The intelligence committees play a dominant role in determining the budgets of their clients. Members and staff complain that dealing with budget minutiae requires much of their time, leaving little to consider larger issues — apparently not realizing that budget items are substantive issues. A former staff member explained: “[T]he way intelligence budgets are presented to Congress, the few new activities are under the microscope…while [most] continuing programs go unscrutinized.”19 To avoid co-option by the intelligence community, Senate Intelligence Committee members were for years limited to eight-year terms. However, the Senate leadership, accepting a recommendation of the 9/11 Commission, decided in 2004 that it takes that long to get up to speed on intelligence matters.20

Finally, competition between the intelligence and appropriations committees diffuses oversight, since the split jurisdiction allows the intelligence community to play one committee against the other, thus getting the blessing (and the funds) sought without careful review. No one, least of all members of the intelligence committees, can know the real costs (enormous) and benefits (if any) of the secret sources and methods they routinely authorize. However, one result is to support military and secret police budgets of governments around the world as they compete with educators, healthcare givers, and infrastructure engineers for scarce resources.

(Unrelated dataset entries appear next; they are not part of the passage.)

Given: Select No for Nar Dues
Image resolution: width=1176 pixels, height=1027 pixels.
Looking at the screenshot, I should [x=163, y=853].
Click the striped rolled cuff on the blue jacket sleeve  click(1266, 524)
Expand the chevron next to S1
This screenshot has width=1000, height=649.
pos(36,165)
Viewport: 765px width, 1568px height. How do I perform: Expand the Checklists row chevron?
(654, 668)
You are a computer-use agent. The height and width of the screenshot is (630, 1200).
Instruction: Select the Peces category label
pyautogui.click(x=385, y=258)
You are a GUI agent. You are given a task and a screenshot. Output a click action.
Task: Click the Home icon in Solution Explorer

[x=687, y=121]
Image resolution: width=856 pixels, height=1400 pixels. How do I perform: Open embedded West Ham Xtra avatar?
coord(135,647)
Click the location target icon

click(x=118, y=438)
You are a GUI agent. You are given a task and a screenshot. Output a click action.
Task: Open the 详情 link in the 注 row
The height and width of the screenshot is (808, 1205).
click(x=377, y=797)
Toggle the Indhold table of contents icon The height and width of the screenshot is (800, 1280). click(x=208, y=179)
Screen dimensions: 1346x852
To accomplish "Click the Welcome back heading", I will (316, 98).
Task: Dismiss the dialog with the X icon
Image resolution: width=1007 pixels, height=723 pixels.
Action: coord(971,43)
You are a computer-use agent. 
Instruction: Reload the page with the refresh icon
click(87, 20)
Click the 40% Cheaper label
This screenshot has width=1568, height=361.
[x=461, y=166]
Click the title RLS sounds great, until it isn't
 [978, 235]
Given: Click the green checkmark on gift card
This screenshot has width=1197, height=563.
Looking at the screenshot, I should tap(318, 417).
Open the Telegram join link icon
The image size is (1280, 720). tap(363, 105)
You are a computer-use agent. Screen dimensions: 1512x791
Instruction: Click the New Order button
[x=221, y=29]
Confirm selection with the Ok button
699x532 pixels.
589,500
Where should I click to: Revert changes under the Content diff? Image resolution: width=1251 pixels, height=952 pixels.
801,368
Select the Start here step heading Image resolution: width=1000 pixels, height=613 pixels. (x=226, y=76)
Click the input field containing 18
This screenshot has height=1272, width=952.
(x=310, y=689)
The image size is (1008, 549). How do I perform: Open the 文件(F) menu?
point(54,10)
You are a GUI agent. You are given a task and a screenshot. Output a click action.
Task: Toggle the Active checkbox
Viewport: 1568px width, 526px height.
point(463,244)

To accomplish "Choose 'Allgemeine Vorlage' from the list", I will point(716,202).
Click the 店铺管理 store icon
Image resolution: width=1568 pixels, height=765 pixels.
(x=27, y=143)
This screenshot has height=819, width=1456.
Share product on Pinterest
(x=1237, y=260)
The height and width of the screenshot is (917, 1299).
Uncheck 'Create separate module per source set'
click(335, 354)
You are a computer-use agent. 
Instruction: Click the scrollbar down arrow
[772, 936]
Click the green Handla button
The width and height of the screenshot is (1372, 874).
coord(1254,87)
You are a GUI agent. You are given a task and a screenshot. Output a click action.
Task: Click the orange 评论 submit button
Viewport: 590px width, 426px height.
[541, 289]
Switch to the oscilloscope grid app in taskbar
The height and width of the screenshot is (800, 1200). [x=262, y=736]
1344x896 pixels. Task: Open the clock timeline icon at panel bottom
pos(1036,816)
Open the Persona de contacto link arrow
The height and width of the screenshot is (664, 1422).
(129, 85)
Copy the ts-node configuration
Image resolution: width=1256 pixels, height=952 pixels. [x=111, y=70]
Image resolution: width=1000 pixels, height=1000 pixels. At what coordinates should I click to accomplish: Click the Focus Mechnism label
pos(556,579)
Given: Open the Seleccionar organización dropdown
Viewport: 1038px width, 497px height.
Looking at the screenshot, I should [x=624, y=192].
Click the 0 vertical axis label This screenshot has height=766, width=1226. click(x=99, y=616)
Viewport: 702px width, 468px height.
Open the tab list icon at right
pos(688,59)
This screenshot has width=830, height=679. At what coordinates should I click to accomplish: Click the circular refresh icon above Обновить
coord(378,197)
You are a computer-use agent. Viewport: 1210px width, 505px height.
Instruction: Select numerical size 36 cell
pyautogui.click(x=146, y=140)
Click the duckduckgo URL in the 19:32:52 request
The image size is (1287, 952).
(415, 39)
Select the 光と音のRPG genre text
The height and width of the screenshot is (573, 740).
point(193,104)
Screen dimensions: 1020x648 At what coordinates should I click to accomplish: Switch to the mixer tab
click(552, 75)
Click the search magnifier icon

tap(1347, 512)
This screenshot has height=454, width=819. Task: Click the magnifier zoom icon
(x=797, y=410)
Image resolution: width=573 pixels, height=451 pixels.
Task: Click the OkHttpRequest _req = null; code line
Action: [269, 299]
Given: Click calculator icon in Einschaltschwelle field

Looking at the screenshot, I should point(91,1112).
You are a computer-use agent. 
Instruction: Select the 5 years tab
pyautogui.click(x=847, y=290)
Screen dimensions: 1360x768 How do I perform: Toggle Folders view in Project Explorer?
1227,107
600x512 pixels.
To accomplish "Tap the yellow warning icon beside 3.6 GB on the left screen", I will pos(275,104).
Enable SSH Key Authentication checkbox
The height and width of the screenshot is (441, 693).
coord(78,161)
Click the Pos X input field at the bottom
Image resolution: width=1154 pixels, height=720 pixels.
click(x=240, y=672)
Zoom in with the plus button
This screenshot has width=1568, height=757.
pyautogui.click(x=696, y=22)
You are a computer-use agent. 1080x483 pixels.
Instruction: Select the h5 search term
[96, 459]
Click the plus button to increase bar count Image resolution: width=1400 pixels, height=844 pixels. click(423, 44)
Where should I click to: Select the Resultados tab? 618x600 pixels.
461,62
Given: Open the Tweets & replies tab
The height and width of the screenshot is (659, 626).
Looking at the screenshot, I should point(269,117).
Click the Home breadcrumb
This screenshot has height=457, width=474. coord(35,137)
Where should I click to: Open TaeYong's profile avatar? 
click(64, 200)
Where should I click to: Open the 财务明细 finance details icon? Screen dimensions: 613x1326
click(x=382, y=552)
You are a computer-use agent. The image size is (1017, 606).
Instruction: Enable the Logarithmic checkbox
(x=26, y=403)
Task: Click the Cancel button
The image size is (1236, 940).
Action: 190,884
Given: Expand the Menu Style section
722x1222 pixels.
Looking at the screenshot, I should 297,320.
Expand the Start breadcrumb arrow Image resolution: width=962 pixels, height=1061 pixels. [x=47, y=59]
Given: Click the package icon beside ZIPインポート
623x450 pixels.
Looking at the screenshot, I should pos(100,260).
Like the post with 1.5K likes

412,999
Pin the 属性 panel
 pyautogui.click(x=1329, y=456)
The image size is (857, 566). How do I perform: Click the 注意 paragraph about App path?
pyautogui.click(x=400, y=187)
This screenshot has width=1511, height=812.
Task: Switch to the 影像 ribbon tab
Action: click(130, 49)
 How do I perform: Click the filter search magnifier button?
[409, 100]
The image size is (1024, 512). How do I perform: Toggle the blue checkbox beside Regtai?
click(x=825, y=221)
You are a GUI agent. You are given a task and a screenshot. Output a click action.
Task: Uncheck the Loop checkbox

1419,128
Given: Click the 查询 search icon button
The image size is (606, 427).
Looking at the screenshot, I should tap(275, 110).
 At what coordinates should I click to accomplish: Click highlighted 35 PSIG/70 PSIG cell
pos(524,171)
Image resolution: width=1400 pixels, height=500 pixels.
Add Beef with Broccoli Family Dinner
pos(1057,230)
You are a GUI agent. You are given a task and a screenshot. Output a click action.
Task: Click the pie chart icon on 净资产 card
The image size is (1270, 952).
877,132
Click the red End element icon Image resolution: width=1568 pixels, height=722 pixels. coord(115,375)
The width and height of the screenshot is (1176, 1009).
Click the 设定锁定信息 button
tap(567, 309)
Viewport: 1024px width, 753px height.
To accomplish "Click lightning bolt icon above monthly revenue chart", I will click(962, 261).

One perceptive Senator was appalled by his up-close exposure to CIA secrecy. As Vice Chairman of the Senate Intelligence Committee in the early 1980s, Daniel Patrick Moynihan became convinced that the CIA was thoroughly dysfunctional. From that time until he died, Senator Moynihan carried on a lonely struggle against the CIA’s obsession with secrecy. In the early 1990s he called for its abolition. The media and his Senate colleagues ignored him. Undeterred, Moynihan repeatedly lambasted the CIA for its inability to get the facts straight. The problem, Moynihan insisted, was that secret “intelligence” gathered by CIA analysts was unreliable because no one could be held accountable for it.21

In short, Congress has abjectly forfeited its duty to oversee foreign policy and has fatally compromised the power of the purse. As former Speaker Thomas P. O’Neill allegedly said, Congress has too often shied from both the word and deed of oversight. “Oversight” includes inquiries about policies, actions, and accountability. It should be ubiquitous, exercised through hearings, meetings, and informal settings. The most effective method of ensuring responsible government behavior, however, is through open hearings and diligent investigations into executive branch operations. Unfortunately Congress rarely invokes its most powerful oversight tool: the power to probe and inform the public.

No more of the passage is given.